Jumbo Shrimp Scampi

Jumbo Shrimp Scampi from OrWhateverYouDo.com

Its my husband’s 39th birthday today, and for dinner he requested jumbo shrimp with some sides. I was happy to oblige! We don’t do seafood very often around here, but we both love it, so any excuse we have I’ll take.

Shrimp scampi is my favorite way to have shrimp, and its so easy to make. I’ve tried a lot of different scampi recipes over the years, and though a lot of trial and error, this is the one I’ve came up with that is my favorite.

Start off by buying the biggest shrimp you can get your hands on. If it isn’t deveined, please do so. Also remove the shells, leaving the tails on. Keep those shells though!

Jumbo Shrimp Scampi from OrWhateverYouDo.com

Melt 2 TBSP of the butter in a non-stick pan. Add the garlic and cook for about 2 minutes. Add in the wine and the shrimp shells.

Jumbo Shrimp Scampi from OrWhateverYouDo.com

Cook over medium heat until the sauce is reduced and the shells are cooked and pink.

Jumbo Shrimp Scampi from OrWhateverYouDo.com

Remove the shells and add in the rest of the butter. Allow to melt and add in seasonings.  Add in shrimp and cook until pink and no longer opaque. Add lemon juice during the last 2 minutes of cooking.

Jumbo Shrimp Scampi from OrWhateverYouDo.com

Serve as is, or with a side of pasta. The sauce is perfect poured over the pasta as an accompaniment. We chose to have this with a little wild rice pilaf.

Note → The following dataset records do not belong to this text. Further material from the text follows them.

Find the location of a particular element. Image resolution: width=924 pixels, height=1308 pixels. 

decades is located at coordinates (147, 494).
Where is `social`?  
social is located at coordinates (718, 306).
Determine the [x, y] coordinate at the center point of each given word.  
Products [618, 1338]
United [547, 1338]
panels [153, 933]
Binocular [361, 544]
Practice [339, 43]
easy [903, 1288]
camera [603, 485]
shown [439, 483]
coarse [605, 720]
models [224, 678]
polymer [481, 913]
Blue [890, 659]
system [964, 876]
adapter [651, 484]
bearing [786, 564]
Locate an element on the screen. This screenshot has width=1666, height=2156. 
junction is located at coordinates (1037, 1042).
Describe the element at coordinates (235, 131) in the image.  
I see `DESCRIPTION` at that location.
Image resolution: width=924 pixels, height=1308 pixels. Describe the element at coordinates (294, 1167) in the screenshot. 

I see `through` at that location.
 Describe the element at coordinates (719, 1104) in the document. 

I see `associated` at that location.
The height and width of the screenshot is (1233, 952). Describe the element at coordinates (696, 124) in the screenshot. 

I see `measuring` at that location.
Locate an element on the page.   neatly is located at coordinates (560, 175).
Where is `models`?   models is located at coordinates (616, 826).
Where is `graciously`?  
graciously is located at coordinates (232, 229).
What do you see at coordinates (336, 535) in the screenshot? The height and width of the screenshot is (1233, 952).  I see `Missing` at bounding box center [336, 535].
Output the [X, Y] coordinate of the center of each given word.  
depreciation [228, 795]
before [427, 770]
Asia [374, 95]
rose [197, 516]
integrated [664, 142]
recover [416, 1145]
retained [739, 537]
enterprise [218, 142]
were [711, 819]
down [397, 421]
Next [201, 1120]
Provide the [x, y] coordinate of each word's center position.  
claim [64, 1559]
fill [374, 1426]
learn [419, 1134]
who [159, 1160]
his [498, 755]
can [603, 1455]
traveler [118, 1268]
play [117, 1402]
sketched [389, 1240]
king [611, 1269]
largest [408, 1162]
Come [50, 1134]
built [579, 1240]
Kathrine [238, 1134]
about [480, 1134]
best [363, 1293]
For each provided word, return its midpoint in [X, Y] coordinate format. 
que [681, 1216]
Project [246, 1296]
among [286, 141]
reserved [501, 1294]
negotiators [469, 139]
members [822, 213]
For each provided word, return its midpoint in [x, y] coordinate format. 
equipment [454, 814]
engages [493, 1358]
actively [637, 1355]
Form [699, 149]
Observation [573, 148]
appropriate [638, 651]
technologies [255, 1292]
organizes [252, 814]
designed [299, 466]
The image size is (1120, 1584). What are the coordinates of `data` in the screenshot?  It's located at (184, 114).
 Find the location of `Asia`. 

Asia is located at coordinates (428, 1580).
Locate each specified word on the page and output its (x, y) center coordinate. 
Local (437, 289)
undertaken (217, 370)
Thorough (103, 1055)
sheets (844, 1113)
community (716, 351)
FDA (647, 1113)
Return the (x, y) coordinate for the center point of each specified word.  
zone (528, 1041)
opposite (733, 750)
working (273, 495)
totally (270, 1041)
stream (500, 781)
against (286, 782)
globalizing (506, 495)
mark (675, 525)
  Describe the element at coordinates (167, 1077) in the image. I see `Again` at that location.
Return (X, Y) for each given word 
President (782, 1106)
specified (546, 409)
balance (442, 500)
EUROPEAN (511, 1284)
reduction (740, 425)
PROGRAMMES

Jumbo Shrimp Scampi from OrWhateverYouDo.com


Jumbo Shrimp Scampi
Delicious jumbo shrimp scampi made with white wine, butter, garlic, and seasonings in just the right order to produce a flavorful sauce.
  • 1 lb jumbo shrimp, shell on
  • 8 TBSP salted butter, divided
  • 3 TBSP garlic, chopped
  • 2 cups chardonnay or riesling
  • 2 TBSP lemon juice
  • 2 tsp parsley
  • ½ - ¾ tsp garlic salt
  • ¼ tsp garlic powder
  1. Clean, devein, and shell shrimp, leaving the tail behind. Keep the shells and set aside. Lay peeled shrimp out on a napkin to dry.
  2. Melt 2 TBSP butter in a non-stick pan over medium heat. Add garlic and reduce heat to medium-low.
  3. Cook, stirring frequently, for 2 minutes. Add in white wine, and shrimp shells. Turn heat up to medium-high and cook until reduced by ¾, and shells are pink and cooked.
  4. Remove shells and discard. Add the remaining 6 TBSP of butter to pan along with parsley, garlic salt, and garlic powder and allow butter to melt. Reduce heat to medium and add shrimp. Cook until pink, making sure the center is white and not opaque, but being careful not to overcook. Add in lemon juice last 1 minute of cooking. Serve with pasta, rice, or your favorite side dish.